> Work instructions: Copy the data word for word, from the line containing "The width and height of the screenshot is (980, 575)." through the line containing "Click the P column", and nothing more.

> Provided data:
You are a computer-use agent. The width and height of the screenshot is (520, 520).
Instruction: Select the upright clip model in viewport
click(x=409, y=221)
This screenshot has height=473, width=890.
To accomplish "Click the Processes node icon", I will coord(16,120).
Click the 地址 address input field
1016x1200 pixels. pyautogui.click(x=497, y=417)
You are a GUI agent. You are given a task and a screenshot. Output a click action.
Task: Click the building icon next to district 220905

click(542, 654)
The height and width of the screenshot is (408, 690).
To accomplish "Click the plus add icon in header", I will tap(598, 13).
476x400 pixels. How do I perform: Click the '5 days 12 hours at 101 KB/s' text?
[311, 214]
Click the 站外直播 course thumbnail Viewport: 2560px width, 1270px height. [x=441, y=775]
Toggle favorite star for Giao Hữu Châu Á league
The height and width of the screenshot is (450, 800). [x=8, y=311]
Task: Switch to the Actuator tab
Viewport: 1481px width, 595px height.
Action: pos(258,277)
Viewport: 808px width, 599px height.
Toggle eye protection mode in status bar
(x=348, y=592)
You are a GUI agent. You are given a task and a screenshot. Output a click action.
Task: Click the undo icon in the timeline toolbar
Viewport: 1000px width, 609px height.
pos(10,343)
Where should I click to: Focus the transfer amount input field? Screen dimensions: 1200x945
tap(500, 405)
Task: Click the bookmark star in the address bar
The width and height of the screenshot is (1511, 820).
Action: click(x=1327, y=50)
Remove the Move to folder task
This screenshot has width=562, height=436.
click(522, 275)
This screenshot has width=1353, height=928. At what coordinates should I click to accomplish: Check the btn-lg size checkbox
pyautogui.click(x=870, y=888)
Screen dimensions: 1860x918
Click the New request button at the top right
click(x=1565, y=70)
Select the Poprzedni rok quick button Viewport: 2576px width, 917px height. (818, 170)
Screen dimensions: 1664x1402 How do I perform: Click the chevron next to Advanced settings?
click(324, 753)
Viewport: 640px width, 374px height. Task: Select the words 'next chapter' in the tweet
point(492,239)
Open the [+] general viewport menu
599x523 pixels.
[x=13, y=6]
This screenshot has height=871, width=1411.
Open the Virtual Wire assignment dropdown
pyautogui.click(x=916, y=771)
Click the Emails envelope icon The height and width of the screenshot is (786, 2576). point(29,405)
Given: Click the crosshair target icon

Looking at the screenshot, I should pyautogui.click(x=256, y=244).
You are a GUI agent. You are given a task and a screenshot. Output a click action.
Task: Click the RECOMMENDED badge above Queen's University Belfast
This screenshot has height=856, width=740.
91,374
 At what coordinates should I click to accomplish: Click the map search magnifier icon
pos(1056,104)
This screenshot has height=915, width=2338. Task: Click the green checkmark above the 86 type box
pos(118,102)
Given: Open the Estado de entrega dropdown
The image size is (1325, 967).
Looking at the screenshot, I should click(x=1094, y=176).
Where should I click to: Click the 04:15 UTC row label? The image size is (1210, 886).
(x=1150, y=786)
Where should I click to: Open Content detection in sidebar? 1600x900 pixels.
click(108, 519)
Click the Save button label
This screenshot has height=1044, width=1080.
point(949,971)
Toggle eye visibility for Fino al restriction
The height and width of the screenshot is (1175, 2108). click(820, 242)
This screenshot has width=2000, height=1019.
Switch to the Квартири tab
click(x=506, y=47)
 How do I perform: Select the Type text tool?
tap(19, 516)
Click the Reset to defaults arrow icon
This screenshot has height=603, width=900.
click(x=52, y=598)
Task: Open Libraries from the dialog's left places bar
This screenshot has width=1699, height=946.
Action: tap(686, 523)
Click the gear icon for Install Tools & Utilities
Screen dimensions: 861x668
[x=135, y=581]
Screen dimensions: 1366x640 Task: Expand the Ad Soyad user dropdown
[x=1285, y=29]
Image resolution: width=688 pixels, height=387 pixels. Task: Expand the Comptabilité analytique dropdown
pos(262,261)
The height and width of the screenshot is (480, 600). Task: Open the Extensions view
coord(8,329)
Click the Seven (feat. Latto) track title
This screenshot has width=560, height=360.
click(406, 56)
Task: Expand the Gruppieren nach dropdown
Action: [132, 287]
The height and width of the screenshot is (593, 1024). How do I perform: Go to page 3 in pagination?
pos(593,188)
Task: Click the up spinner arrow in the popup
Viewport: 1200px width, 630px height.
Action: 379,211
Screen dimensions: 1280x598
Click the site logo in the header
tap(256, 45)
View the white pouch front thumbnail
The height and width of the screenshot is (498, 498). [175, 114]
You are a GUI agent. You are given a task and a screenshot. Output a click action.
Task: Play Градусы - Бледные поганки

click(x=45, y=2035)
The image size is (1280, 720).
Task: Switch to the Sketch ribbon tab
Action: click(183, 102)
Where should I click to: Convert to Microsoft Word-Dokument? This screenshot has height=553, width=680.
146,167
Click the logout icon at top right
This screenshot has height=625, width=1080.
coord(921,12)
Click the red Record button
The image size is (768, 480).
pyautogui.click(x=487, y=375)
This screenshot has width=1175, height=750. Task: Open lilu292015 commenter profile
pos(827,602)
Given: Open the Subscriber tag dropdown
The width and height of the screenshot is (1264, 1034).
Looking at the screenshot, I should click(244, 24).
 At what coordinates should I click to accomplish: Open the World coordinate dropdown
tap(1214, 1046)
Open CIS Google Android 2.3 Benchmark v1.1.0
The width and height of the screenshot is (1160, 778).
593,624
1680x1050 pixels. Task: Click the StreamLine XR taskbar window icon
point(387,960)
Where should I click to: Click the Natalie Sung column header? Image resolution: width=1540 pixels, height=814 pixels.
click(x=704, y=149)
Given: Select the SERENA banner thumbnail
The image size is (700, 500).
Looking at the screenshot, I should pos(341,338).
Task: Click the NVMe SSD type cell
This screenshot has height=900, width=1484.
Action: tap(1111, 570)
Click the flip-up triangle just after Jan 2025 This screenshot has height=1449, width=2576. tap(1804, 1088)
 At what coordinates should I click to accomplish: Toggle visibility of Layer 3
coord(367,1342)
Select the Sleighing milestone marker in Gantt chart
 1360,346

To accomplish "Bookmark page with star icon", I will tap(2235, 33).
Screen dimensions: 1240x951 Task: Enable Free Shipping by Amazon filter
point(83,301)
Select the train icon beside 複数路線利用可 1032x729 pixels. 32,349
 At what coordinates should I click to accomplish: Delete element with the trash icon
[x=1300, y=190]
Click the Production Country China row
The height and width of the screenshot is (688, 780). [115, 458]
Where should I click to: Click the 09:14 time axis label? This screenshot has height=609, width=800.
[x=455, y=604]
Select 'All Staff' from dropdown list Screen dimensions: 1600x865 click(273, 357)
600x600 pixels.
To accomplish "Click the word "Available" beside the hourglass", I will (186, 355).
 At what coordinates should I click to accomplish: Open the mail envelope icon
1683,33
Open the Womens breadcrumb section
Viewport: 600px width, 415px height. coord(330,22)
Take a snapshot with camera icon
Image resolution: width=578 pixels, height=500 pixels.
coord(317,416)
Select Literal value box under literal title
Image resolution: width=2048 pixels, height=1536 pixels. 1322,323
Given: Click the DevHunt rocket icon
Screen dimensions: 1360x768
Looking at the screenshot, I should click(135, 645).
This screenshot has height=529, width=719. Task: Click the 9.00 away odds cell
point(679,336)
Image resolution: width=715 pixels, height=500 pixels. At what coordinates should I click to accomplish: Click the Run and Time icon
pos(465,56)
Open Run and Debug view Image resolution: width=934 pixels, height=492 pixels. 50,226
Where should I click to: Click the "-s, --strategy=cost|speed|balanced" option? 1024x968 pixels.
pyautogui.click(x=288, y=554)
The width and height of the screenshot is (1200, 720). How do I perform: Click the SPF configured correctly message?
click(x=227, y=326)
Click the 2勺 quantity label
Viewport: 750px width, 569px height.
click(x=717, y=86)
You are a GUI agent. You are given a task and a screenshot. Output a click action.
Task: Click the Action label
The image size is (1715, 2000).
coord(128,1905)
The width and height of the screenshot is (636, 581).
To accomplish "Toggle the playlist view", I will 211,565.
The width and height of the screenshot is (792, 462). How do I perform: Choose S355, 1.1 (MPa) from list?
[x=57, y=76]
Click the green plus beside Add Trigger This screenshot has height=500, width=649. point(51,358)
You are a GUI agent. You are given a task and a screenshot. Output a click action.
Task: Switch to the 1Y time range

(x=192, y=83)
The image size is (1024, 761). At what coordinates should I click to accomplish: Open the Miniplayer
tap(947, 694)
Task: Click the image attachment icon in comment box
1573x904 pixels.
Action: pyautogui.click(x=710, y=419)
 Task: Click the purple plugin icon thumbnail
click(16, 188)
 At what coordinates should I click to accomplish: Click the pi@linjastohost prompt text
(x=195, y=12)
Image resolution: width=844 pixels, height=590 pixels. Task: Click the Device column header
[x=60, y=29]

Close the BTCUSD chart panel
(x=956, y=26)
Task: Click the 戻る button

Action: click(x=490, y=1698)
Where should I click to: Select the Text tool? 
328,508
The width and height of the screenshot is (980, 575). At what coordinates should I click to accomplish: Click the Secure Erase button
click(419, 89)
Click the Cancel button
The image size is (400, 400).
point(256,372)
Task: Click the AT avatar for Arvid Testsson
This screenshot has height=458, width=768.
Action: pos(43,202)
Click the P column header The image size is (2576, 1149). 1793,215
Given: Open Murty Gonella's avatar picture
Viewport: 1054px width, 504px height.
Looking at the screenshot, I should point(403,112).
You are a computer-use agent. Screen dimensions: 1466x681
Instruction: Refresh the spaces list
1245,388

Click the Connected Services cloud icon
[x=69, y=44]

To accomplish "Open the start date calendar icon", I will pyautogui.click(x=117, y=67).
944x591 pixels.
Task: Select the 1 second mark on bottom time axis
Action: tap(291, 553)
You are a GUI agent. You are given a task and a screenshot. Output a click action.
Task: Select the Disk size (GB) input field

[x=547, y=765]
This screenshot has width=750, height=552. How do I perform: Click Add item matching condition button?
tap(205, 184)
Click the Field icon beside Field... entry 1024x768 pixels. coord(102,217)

> Task response:
The width and height of the screenshot is (980, 575). At what coordinates should I click to accomplish: Click the Secure Erase button
click(419, 89)
Click the Cancel button
The image size is (400, 400).
point(256,372)
Task: Click the AT avatar for Arvid Testsson
This screenshot has height=458, width=768.
Action: pos(43,202)
Click the P column header The image size is (2576, 1149). 1793,215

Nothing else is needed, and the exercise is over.